After three years of recession, the Milwaukee area’s employers are hiring again, according to economists and staffing service executives.

"The job trend has been improving on a year-over-year basis," said Bret Mayborne, economic research director of the Metropolitan Milwaukee Association of Commerce.

Mayborne said hiring picked up in the last few months, starting in April and continuing into May and June.

According to Manpower Inc.’s Employment Outlook Survey, 39 percent of employers in Milwaukee, Ozaukee and Washington counties plan to increase their workforce during the third quarter, while just 10 percent plan to decrease their staff.

A year ago at the same time, 33 percent of employers expected increases, and 14 percent planned reductions.

Despite the expected employment growth, companies remain a bit unconvinced about the economic recovery, so they are looking more to local temporary staffing services to resolve their short-term needs.

"We provide a safety net for companies before they can keep people on a long-term basis," said Mark Immekus, vice president of sales at Greenfield-based QPS Staffing Services Inc. QPS has seen a 4 percent increase in industrial companies using its staffing service between March and June.

Debbie Friedrich, affiliate owner of the Westaff office in Milwaukee, said many companies have been using Westaff’s 60- to 90-day temp-to-hire program.

"Once they prove themselves, the employer feels more confident to offer them permanent employment," Friedrich said. "It means companies are starting to rebuild their employment force."

The boost in temporary hiring is good news for job seekers, according to Scott Nissen, president of Nissen and Associates Staffing Continuum Inc., Waukesha.

"They are not making promises they are uncomfortable committing to," Nissen said.

Staffing services executives say the recent economic up-tick has left behind few industrial sectors.

"We are seeing positive signs from just about everybody," Friedrich said.

Even the downtrodden manufacturing sector has begun expanding its workforce.

"Manufacturing and construction have had the greatest declines, but even in manufacturing, there have been some hints of improvement," Mayborne said.

Nationally, the growth in manufacturing jobs fell by 11,000 jobs in June after four months of growth, according to the U.S. Department of Labor. First-time claims for state unemployment benefits increased nationally for the third consecutive week June 26, rising 1,000 to 351,000.

However, Wisconsin’s job scene has remained relatively strong. Since May 2003, Wisconsin has added 36,400 new jobs, a 1.3 percent increase and the highest numerical and percentage increase in the Midwest, according the Department of Labor.

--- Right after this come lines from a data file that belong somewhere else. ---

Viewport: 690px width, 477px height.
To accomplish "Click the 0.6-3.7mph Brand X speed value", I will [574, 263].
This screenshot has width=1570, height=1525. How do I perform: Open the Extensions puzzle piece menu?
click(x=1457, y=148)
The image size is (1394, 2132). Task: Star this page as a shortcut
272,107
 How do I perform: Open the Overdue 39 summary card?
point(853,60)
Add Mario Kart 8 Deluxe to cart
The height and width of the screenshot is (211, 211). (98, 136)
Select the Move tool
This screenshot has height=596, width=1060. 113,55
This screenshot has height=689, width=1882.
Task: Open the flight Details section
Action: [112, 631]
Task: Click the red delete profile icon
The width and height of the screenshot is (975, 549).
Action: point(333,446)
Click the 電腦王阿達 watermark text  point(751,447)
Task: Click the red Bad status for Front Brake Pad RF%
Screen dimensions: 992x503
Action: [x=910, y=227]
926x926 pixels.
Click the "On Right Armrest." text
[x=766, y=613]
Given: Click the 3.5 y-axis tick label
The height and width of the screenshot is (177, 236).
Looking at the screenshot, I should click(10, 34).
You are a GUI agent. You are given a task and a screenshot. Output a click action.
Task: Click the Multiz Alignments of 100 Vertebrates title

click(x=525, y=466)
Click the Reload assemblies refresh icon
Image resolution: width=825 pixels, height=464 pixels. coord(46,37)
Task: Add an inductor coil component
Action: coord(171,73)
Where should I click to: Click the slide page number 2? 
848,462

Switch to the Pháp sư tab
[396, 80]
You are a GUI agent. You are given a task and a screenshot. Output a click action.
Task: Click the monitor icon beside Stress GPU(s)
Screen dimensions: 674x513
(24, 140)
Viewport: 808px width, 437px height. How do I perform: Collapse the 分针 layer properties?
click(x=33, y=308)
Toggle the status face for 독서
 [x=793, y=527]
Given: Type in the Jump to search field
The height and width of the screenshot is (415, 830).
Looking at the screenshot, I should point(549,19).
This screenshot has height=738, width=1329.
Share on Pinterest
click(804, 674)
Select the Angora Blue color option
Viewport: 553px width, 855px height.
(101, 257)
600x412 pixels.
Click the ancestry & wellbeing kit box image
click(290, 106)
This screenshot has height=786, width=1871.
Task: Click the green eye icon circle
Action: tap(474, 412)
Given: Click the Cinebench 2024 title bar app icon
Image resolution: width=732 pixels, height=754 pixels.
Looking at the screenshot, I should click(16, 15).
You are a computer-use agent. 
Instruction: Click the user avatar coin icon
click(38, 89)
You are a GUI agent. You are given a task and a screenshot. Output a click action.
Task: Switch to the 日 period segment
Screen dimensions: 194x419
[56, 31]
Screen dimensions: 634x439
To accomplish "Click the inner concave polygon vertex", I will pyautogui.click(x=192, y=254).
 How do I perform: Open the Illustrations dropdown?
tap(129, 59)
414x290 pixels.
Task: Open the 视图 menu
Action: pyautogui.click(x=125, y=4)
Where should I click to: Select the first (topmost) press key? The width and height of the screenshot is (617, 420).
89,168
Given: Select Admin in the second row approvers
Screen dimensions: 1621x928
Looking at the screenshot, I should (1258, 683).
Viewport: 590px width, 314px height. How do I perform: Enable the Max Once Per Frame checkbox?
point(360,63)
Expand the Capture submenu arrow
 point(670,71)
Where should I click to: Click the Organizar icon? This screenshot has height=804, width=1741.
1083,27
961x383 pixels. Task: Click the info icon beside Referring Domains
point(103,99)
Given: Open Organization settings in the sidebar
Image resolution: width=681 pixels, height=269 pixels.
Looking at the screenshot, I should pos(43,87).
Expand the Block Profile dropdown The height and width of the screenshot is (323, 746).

Larry Halter of Guhring Inc., a manufacturing company located in Brookfield, said his firm has hired more than 15 employees in the past three months and expects to increase the workforce by another six to 10 employees in the next half of the year.

"The past few months have been much better than the rest of the year," Halter said.

While employers in the manufacturing sector are ready to hire, due to a number of reasons, they are having trouble finding qualified workers, according to John Metcalf, director of human resources policy at Wisconsin Manufacturers & Commerce.

"There is not enough training available," Metcalf said. "During the downturn, a lot of employers got rid of workers, while making processes more efficient by bringing in upgraded machinery to do the work."

John Pawasarat, director of the Employment and Training Institute at the University of Wisconsin-Milwaukee, said the lack of qualified workers is, in part, due to an aging labor force.

"The workforce is not being replenished," Pawasarat said.

"Older workers are retiring," Metcalf said. "It is hard to find a person with the new skill sets needed."

However, one thing hasn’t changed, according to a continuing pattern found in a survey that the UWM Employment and Training Institute did with the Private Industry Council last fall.

"The highest demand for employment is in health sector jobs," Pawasarat said.

Between the 2000 and 2010, health service jobs are projected to increase by 23.4 percent in the state, according to the Wisconsin Department of Workforce Development.

Yet, like high-skilled workers, there is a shortage of qualified potential health care industry employees.

Meanwhile, the office and clerical market employment market has remained stagnant, but those sectors also are expected to pick up in the third and fourth quarters, according to Immekus.

Terry Ludeman, chief economic adviser for the Department of Workforce Development, said he expects increased hiring in construction, trade, leisure, financial activities, health care services and manufacturing for the next six months.

Mayborne said he also is optimistic.

"The economy is in a mode of continuing improvement," Mayborne said. "It won’t necessarily be in leaps and bounds, but we are in for a number of months where we will see growth in state and local trends."

However, after three years of uncertainty, Nissen said, employers will remain wary.

"I think cautiousness is going to be the governor that will keep hiring decisions under toe," he said.